Plenty of intriguing themes figured to gather with the teams dancing in St. Louis: the Ohio Bobcats want to become the latest mid-major long shot to reach the Final Four; North Carolina State is making the most of its first NCAA appearance in six years; Kansas survived Purdue's upset bid to advance to its fifth Sweet 16 in the same span; and of course, there's the inevitable "Roy Williams left Kansas" angle. All of that was pushed to the background, however, with 10:56 left in top-seeded North Carolina's win Sunday over Creighton.
That's when Kendall Marshall, the Tar Heels' superb point guard, crashed to the floor, breaking a bone in his right wrist. National title hopes might have crashed with him. "When you go to the Sweet 16," Williams said, "it's supposed to be a lot more fun than this."
For fun -- or rather, relieved jubilation -- we had Kansas' escape. The Jayhawks were one more Robbie Hummel three-pointer away from another early exit (and a Purdue victory would have given St. Louis three double-digit seeds, which would have been kind of fun, too). Instead, they escaped because of the very late heroics of junior guard Elijah Johnson, who's been essentially a sidekick this season to leaders Thomas Robinson and Tyshawn Taylor. Even as they've compiled another stellar record, Bill Self's latest bunch has been maddeningly inconsistent. But at least we know what to expect from them, and their potential.

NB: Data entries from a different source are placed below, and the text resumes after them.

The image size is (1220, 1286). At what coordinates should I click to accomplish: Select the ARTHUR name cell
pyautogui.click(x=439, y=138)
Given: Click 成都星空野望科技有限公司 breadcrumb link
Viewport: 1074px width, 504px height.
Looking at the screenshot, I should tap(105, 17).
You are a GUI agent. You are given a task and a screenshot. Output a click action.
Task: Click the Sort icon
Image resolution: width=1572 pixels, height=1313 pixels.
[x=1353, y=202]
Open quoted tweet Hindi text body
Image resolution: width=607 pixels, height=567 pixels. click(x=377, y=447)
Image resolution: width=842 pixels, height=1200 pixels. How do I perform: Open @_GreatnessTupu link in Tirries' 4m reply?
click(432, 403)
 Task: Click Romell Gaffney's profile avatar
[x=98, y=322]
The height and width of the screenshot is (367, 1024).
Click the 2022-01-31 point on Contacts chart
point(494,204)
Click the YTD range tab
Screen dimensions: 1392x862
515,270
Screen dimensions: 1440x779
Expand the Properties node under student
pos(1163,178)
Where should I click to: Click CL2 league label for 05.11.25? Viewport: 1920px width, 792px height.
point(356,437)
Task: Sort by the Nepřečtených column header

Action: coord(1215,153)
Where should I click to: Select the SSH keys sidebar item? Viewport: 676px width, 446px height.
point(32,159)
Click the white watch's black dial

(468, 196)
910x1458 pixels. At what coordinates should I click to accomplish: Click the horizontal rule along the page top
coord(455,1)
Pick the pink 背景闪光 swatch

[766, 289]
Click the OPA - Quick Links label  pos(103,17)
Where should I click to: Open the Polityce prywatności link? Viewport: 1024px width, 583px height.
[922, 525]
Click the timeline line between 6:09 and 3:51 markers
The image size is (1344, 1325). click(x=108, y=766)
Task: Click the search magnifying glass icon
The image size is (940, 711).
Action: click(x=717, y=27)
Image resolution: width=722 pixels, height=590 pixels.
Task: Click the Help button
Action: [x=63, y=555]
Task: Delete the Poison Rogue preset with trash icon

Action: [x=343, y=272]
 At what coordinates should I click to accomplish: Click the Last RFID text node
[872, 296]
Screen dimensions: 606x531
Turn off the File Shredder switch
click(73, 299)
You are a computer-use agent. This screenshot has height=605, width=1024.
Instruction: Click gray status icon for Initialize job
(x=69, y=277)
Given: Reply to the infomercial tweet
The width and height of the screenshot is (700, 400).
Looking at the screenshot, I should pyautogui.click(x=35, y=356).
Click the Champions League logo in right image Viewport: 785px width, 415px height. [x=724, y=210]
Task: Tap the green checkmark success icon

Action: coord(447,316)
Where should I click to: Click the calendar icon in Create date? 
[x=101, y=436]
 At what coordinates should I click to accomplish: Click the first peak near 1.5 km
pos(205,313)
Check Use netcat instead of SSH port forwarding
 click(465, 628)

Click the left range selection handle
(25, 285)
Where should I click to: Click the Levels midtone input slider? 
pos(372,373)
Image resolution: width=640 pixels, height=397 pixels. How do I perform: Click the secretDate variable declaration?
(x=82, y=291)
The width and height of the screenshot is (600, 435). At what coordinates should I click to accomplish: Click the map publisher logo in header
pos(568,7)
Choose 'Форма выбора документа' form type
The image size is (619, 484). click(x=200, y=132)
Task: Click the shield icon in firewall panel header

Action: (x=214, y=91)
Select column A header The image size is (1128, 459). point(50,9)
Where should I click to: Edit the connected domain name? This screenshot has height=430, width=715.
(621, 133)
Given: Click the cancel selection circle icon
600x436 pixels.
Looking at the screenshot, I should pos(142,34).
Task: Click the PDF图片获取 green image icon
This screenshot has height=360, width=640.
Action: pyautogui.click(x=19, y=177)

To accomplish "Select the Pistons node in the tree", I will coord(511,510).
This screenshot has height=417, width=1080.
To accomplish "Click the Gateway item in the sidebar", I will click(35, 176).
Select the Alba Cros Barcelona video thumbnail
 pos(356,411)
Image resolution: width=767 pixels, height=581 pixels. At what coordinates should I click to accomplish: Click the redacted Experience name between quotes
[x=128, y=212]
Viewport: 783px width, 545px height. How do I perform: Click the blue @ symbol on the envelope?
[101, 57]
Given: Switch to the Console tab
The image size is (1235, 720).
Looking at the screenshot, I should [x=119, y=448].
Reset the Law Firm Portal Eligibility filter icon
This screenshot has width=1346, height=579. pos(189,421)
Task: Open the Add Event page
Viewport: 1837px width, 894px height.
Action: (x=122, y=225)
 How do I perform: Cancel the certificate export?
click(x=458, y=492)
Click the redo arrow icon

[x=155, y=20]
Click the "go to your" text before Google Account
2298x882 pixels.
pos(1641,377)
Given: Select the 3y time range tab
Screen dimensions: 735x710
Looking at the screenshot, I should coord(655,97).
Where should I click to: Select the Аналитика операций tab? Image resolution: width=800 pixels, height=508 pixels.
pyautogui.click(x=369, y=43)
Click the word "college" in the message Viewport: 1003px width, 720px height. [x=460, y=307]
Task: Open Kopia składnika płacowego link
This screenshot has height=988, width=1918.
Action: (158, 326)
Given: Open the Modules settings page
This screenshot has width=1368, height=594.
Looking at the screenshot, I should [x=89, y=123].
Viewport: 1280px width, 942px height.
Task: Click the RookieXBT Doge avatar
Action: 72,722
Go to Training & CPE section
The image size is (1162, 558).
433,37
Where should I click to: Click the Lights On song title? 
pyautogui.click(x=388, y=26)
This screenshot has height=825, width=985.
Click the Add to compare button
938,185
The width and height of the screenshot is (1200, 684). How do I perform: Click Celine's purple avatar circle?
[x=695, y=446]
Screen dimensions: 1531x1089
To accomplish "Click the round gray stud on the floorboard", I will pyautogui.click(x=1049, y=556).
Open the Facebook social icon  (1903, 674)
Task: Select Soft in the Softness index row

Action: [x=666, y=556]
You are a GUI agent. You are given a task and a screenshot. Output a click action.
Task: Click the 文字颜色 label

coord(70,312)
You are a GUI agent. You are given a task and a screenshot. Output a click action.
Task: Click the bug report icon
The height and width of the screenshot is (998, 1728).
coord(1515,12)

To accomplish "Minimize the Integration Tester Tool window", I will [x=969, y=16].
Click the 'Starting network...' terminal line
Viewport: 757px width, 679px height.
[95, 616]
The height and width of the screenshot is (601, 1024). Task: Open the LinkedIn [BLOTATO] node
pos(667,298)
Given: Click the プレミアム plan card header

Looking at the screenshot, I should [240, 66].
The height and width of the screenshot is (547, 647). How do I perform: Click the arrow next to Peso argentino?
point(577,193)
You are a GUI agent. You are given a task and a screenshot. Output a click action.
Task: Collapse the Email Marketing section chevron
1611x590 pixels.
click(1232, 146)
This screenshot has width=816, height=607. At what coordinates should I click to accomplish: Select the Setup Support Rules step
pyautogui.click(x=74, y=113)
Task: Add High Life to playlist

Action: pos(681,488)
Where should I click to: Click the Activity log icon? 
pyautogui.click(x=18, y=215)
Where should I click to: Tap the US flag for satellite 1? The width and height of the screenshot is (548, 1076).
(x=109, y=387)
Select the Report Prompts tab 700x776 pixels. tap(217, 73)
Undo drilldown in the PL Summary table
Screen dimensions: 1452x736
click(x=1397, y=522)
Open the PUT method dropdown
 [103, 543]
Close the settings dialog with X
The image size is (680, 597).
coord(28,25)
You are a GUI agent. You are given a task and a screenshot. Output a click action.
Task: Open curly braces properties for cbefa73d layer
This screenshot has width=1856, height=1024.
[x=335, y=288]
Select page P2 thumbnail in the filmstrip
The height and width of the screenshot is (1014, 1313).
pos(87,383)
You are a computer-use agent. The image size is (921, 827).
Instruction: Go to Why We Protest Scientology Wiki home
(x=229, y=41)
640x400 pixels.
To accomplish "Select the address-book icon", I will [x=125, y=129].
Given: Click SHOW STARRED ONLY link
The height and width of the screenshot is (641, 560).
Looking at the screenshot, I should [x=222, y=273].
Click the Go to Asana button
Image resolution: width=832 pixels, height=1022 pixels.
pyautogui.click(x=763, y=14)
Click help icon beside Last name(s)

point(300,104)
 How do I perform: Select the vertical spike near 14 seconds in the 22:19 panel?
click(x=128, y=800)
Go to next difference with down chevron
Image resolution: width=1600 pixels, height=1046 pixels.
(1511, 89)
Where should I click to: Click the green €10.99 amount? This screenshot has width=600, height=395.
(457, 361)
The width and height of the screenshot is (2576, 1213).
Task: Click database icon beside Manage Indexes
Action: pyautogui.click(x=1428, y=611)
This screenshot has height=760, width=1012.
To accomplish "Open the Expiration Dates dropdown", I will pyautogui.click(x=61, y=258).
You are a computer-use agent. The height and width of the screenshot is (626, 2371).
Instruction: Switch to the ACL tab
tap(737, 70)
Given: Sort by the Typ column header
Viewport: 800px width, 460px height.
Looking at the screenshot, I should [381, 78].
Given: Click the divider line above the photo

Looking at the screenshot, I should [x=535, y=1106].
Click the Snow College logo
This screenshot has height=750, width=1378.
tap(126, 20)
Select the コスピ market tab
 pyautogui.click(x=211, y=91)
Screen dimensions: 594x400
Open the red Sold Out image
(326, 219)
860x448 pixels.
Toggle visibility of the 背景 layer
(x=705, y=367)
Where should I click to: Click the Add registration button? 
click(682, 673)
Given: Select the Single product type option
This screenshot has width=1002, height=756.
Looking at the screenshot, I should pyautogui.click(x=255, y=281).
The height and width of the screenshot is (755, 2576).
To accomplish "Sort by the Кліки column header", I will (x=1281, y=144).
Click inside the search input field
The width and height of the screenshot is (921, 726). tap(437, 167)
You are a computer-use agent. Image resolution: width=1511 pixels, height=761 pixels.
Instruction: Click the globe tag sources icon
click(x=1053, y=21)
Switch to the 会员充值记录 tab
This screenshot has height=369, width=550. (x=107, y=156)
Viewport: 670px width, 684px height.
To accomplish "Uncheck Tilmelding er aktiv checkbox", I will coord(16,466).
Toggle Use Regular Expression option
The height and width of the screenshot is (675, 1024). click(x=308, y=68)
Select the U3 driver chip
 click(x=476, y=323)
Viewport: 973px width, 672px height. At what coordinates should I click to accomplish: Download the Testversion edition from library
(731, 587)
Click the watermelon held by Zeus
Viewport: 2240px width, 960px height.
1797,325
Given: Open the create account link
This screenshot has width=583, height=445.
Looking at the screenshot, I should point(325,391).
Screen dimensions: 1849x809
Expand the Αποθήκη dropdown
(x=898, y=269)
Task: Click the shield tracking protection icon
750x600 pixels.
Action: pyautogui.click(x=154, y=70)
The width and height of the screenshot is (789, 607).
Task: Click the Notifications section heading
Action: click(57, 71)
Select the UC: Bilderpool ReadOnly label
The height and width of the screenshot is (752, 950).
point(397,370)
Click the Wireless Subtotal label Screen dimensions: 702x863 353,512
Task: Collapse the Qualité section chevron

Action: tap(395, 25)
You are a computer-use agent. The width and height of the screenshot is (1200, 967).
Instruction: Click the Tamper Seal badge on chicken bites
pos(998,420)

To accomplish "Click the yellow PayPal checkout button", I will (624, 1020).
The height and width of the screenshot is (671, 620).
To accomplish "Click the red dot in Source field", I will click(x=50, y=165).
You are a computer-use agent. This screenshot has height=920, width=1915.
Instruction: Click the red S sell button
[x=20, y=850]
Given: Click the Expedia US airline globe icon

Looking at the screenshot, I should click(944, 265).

At full strength, talent-laden North Carolina would have been the favorite, along with Kentucky, to win the national championship. But Marshall, a sophomore, set an ACC record with 351 assists; he has been the catalyst for the nation's most potent offense, and there's no obvious option to replace his impact. "I'm not hurt that I can't play," Marshall said. "I'm hurt that I can't help my team." His team is really hurt that he can't help them, too.
North Carolina State's unlikely trip to the Sweet 16 is a nice story, but frankly, the Wolfpack is underseeded at No. 11. The 13th-seeded Ohio Bobcats, meanwhile, hadn't been to the Sweet 16 since 1964 -- when they reached the Elite Eight. But back then, the NCAA tournament started with, uh, 25 teams, and no one called it the Elite Eight. But after beating Michigan and South Florida, the guys from the MAC believe they could produce the latest mid-major breakthrough. "I do think that guys have a chip on their shoulder," Ohio coach John Groce said. "And I think our guys look forward to playing on the big stage against quality competition." Up next, against top-seeded North Carolina, the stage gets bigger. The quality of competition gets better.
First, Marshall wants everyone to know this: It's not his shooting hand. "If it was my left hand, I'd tell you right now I'm not playing Friday," he said. But with a broken scaphoid bone that will require surgery, according to several reports, it seems highly unlikely he'll play (or that he'll be very effective if he does). To measure his impact, just check the box score against Creighton: 18 points, 11 assists, 4 rebounds. Creighton coach Greg McDermott called him "the straw that stirs the drink," and if Marshall is out, it's uncertain who stirs next, or how the drink will taste. The Tar Heels had already lost Dexter Strickland for the season. Their options are reserves Stilman White, a freshman, or Justin Watts, a senior. They've combined for 24 assists.
Thomas Robinson -- a candidate for National Player of the Year -- is the Jayhawks' best player. But the NCAA tournament is most often defined by dynamic guards; Taylor, a senior point guard, averages 16.9 points and 4.7 assists. Occasionally questionable decisions -- witness his dunk against Purdue when he could have run out the clock -- are offset by explosive ability.
The Wolfpack sweated out Selection Sunday (though it probably shouldn't have had to), but they've proven why they belonged in the field by beating two higher seeds (San Diego State and Georgetown). A third upset seems unlikely -- N.C. State didn't beat a ranked team during the regular season -- but Purdue should have beaten Kansas, which has been maddeningly inconsistent. In both wins, sophomore guard Lorenzo Brown was a difference-maker, and the Wolfpack has several big bodies who can bang with Robinson.
There's always plenty of pressure on North Carolina, but after Marshall's injury, the Tar Heels have a ready-made excuse. That leaves Kansas. Bill Self has won a national championship and won an astounding eight straight Big 12 titles. And yet, feeding the monster requires more. This team isn't as talented as some of its predecessors -- after Robinson and Taylor, it's a solid, but not special group -- but it's in position to return to the Final Four, which means the fans expect at least as much.
That's how many national championships the remaining Midwest region teams have combined to win. North Carolina has five, Kansas has three and N.C. State has two. Those programs have combined for 34 Final Four appearances (North Carolina 18, Kansas 13, N.C. State three).
This would have been North Carolina -- the Tar Heels may have more talent than any team in the tournament other than Kentucky. But Marshall's broken wrist alters the equation. Thomas Robinson and Tyshawn Taylor are enough to send Kansas to the Final Four for the second time under Bill Self.